(Collected data)
---
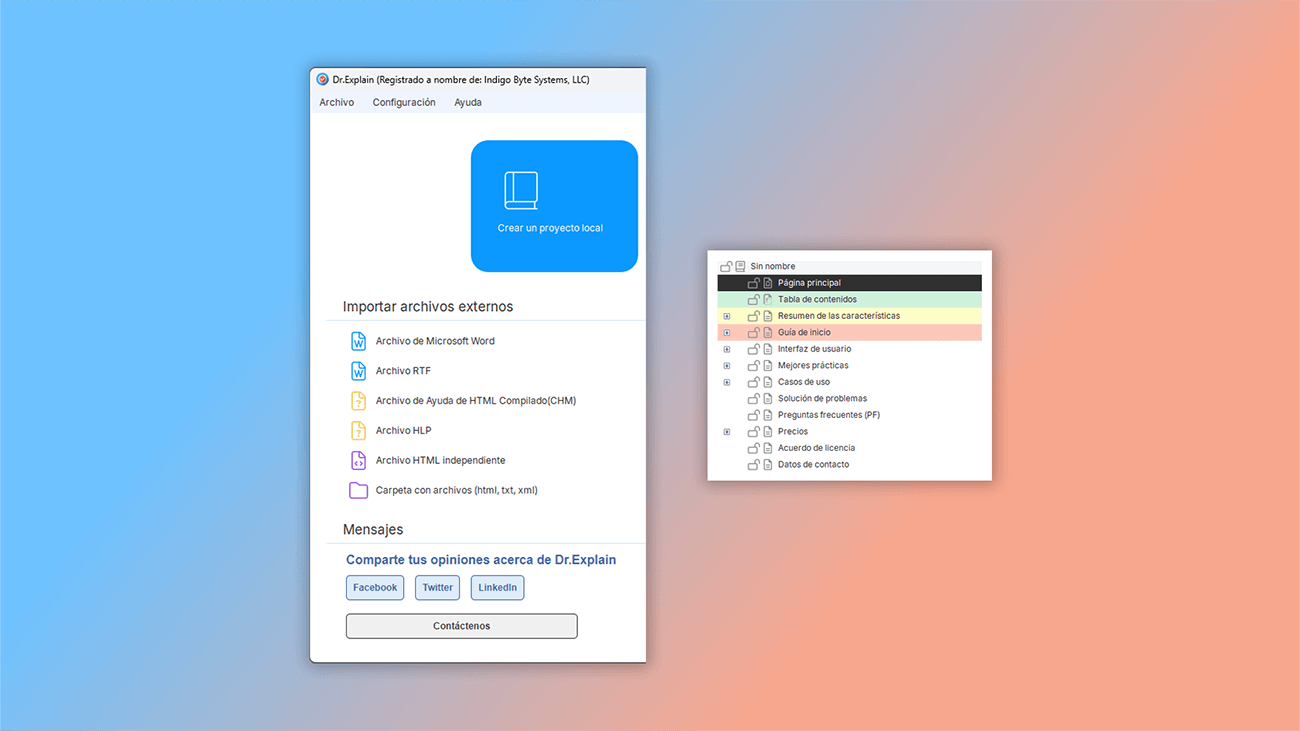Open the Configuración menu
The image size is (1300, 731).
(x=403, y=101)
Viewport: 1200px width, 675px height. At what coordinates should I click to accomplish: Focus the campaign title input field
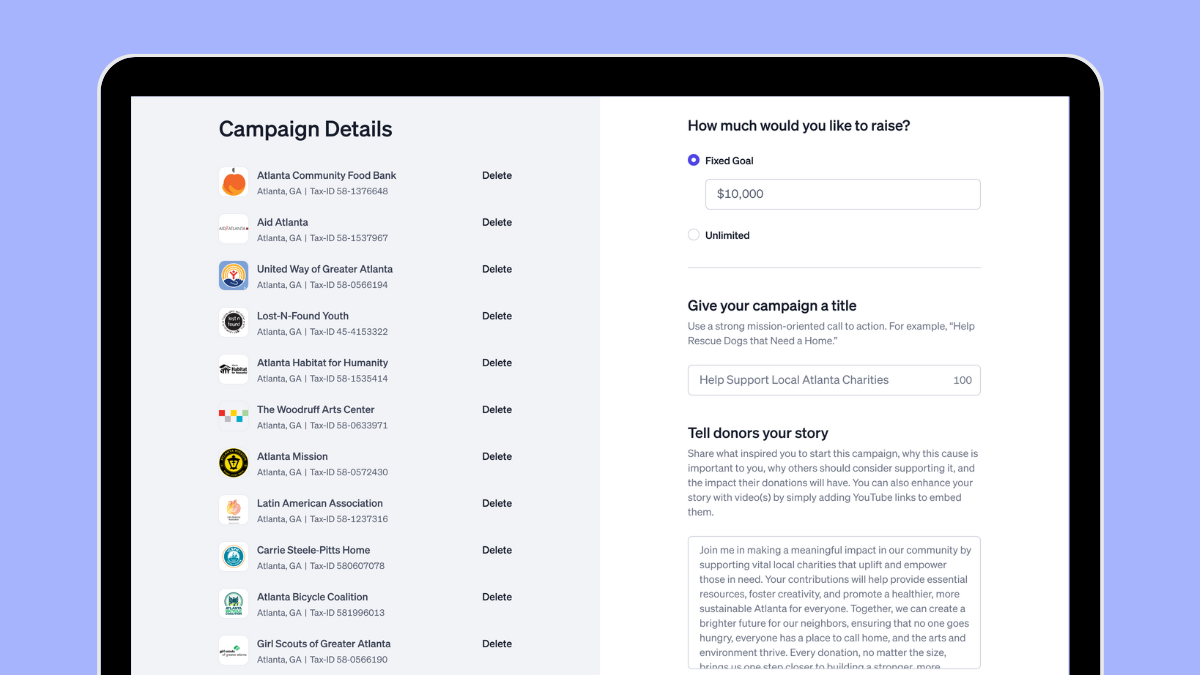click(x=834, y=380)
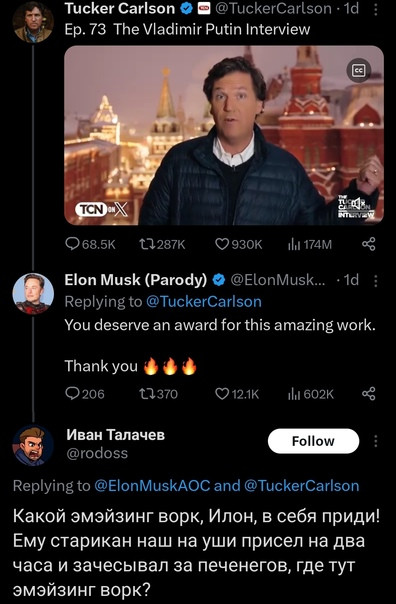Open Иван Талачев profile avatar
The width and height of the screenshot is (396, 604).
pos(33,445)
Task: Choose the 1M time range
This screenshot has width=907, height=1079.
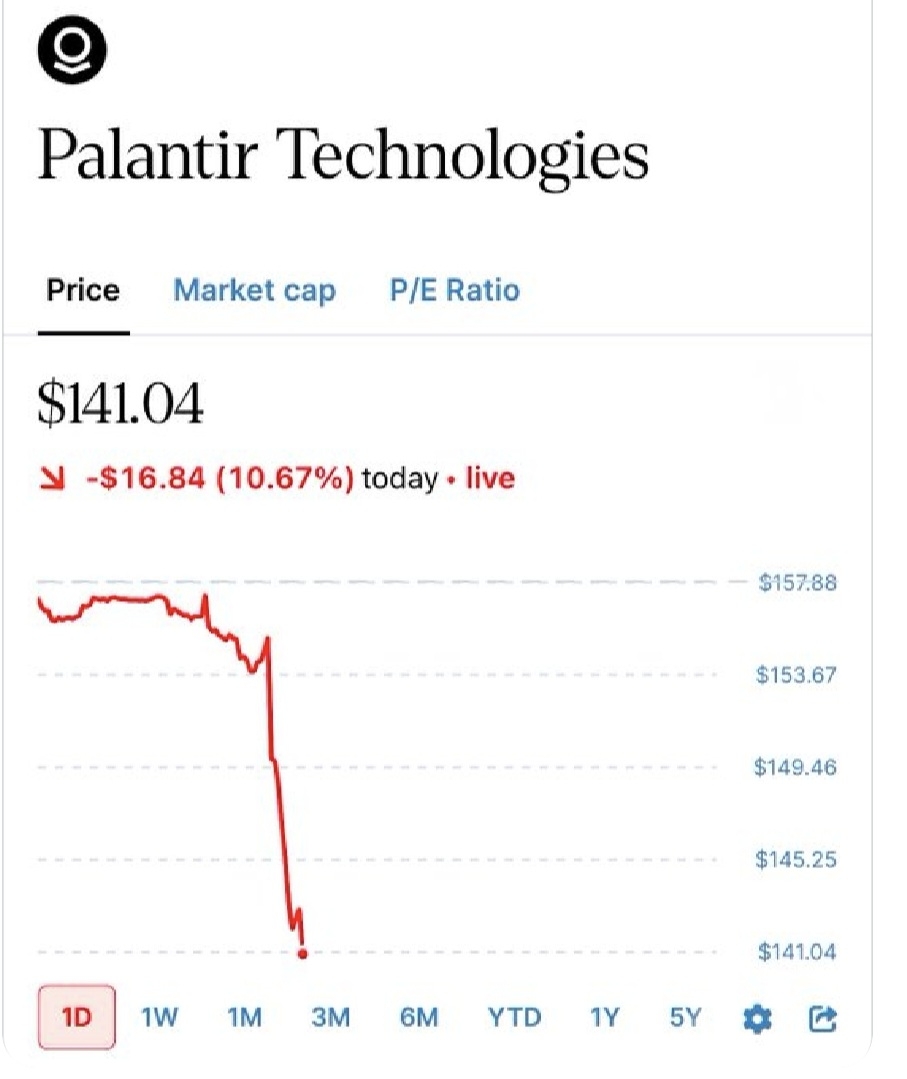Action: (x=244, y=1018)
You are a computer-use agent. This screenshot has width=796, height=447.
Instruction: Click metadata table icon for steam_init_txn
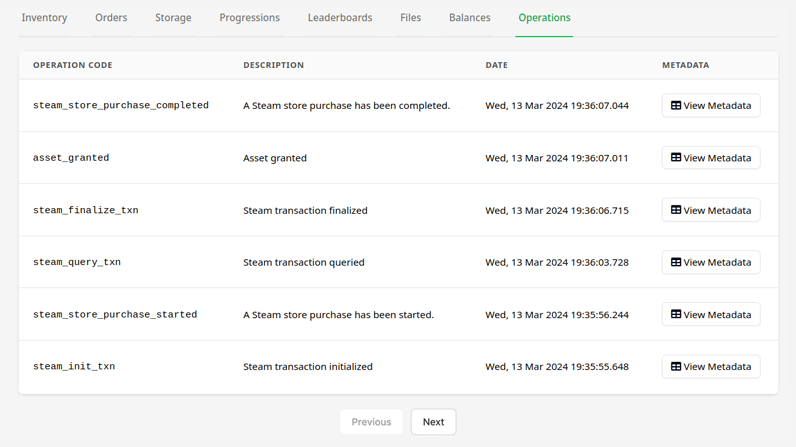click(x=676, y=366)
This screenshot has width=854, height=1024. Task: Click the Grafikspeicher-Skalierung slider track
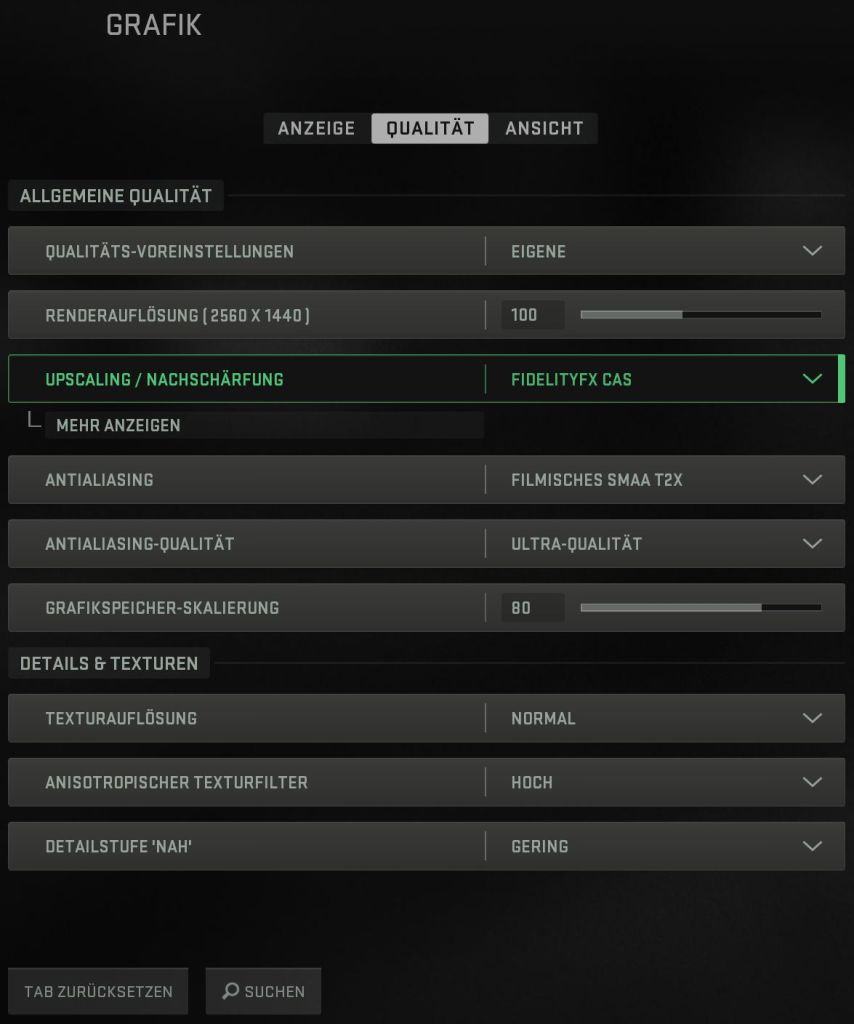[701, 607]
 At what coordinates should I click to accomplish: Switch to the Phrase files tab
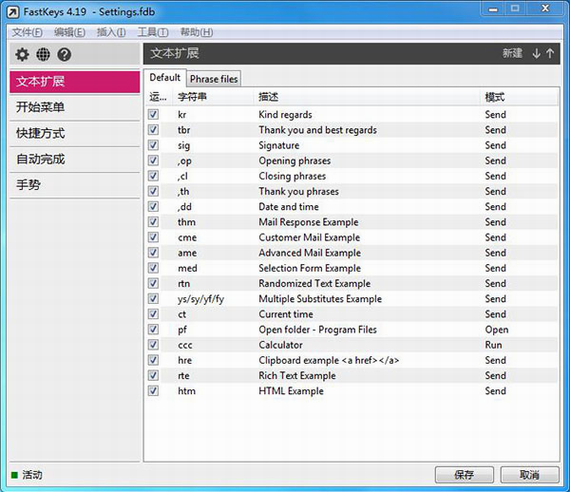(x=214, y=79)
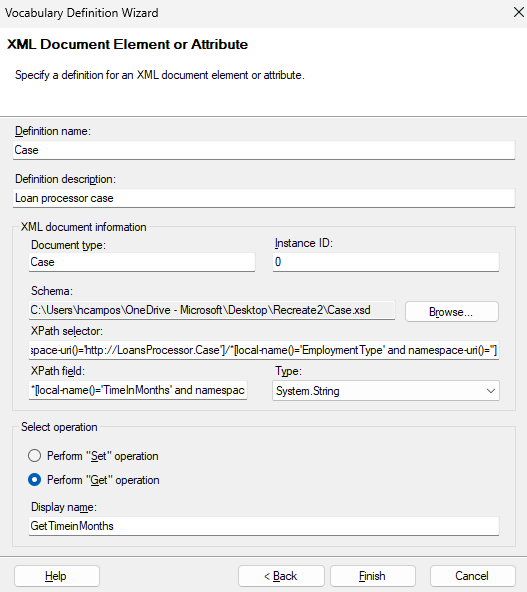This screenshot has height=592, width=527.
Task: Cancel the vocabulary definition wizard
Action: click(473, 576)
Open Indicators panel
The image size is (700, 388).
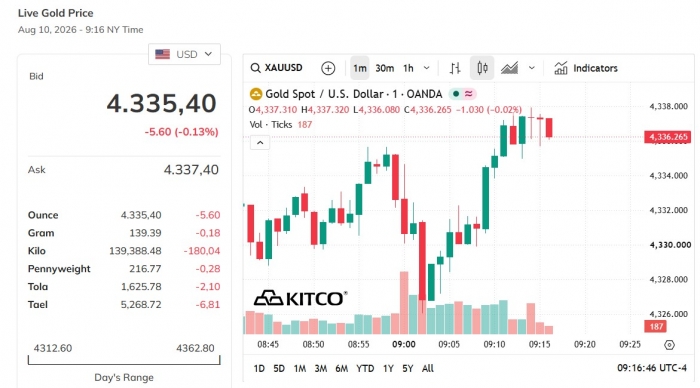point(586,68)

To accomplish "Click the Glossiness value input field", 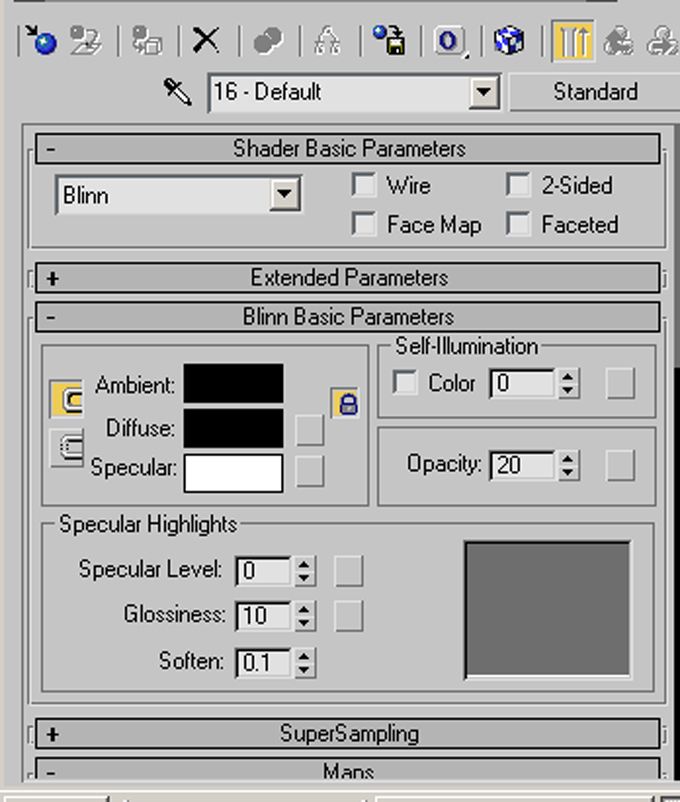I will 263,615.
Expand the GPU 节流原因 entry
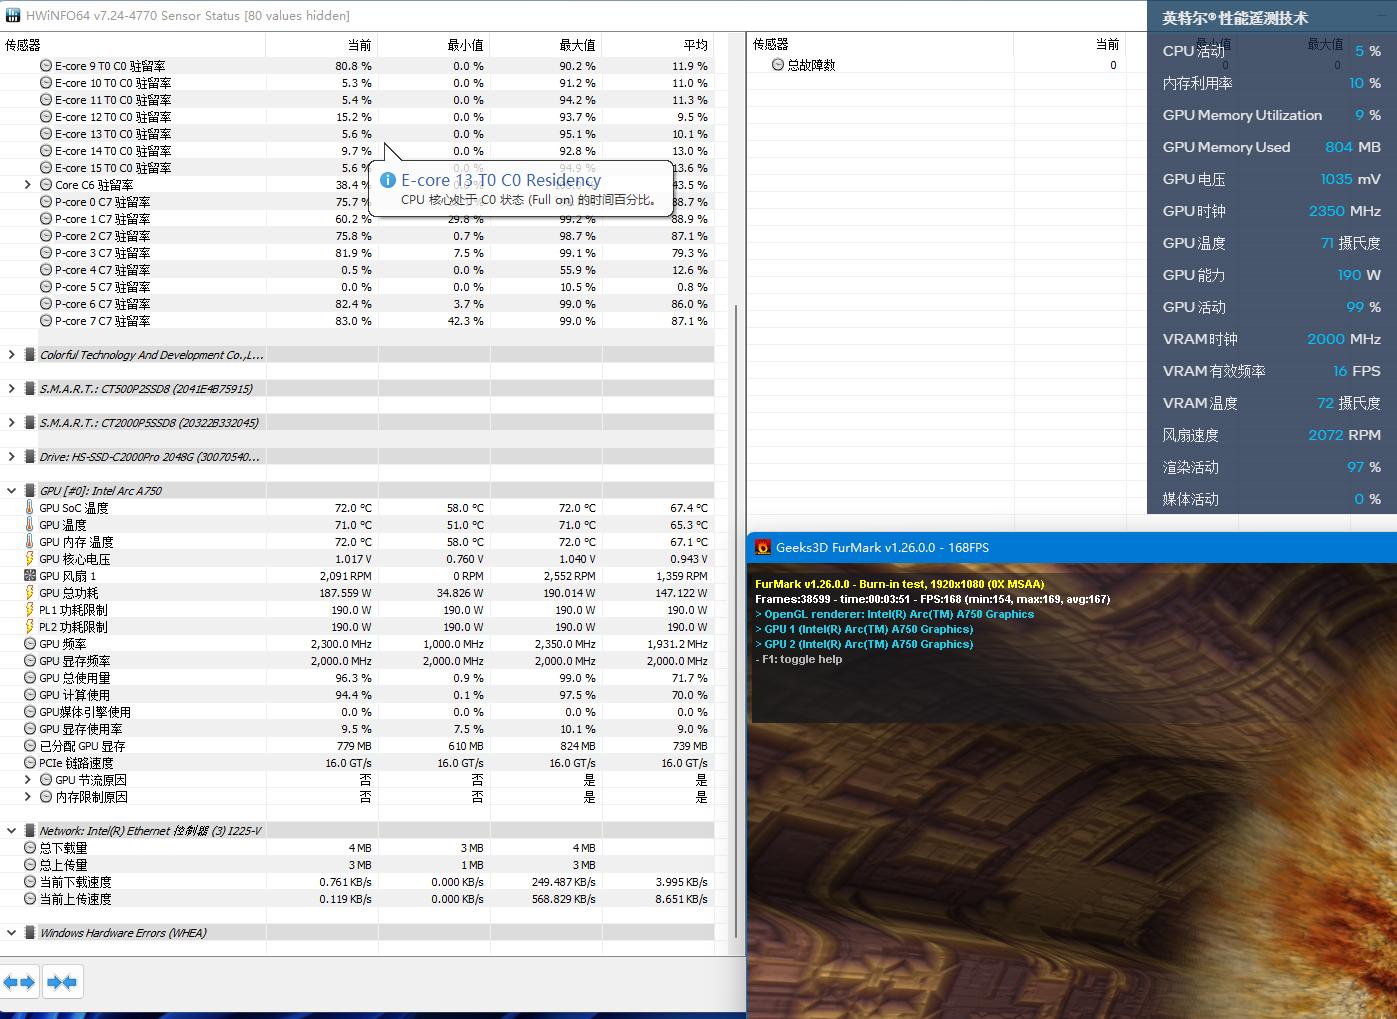This screenshot has width=1397, height=1019. tap(28, 780)
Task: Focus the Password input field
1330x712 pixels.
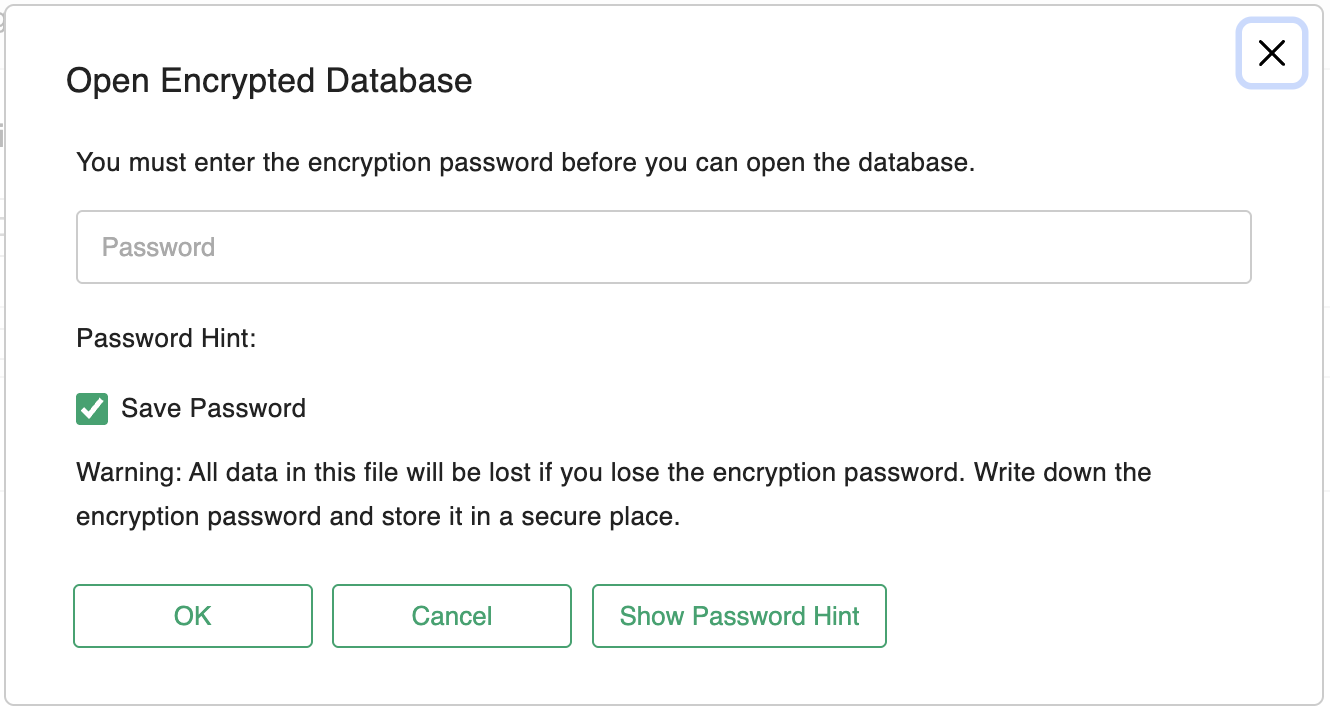Action: click(663, 247)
---
Exercise details —
The lines to set down run from the line with "Viewport: 1200px width, 675px" up to and including the line with "Open Indicators panel" in the entries above. Reproduce them exactly, with no pictures.

Answer to this exercise —
Viewport: 1200px width, 675px height. At what coordinates should I click to accomplish: Focus the campaign title input field
click(x=834, y=380)
Open Иван Талачев profile avatar
The width and height of the screenshot is (396, 604).
pos(33,445)
Task: Choose the 1M time range
This screenshot has width=907, height=1079.
Action: (x=244, y=1018)
You are a computer-use agent. This screenshot has width=796, height=447.
Instruction: Click metadata table icon for steam_init_txn
click(x=676, y=366)
This screenshot has width=854, height=1024. Task: Click the Grafikspeicher-Skalierung slider track
[701, 607]
 At what coordinates should I click to accomplish: Switch to the Phrase files tab
(x=214, y=79)
This screenshot has height=592, width=527.
Task: Cancel the vocabulary definition wizard
Action: click(473, 576)
Open Indicators panel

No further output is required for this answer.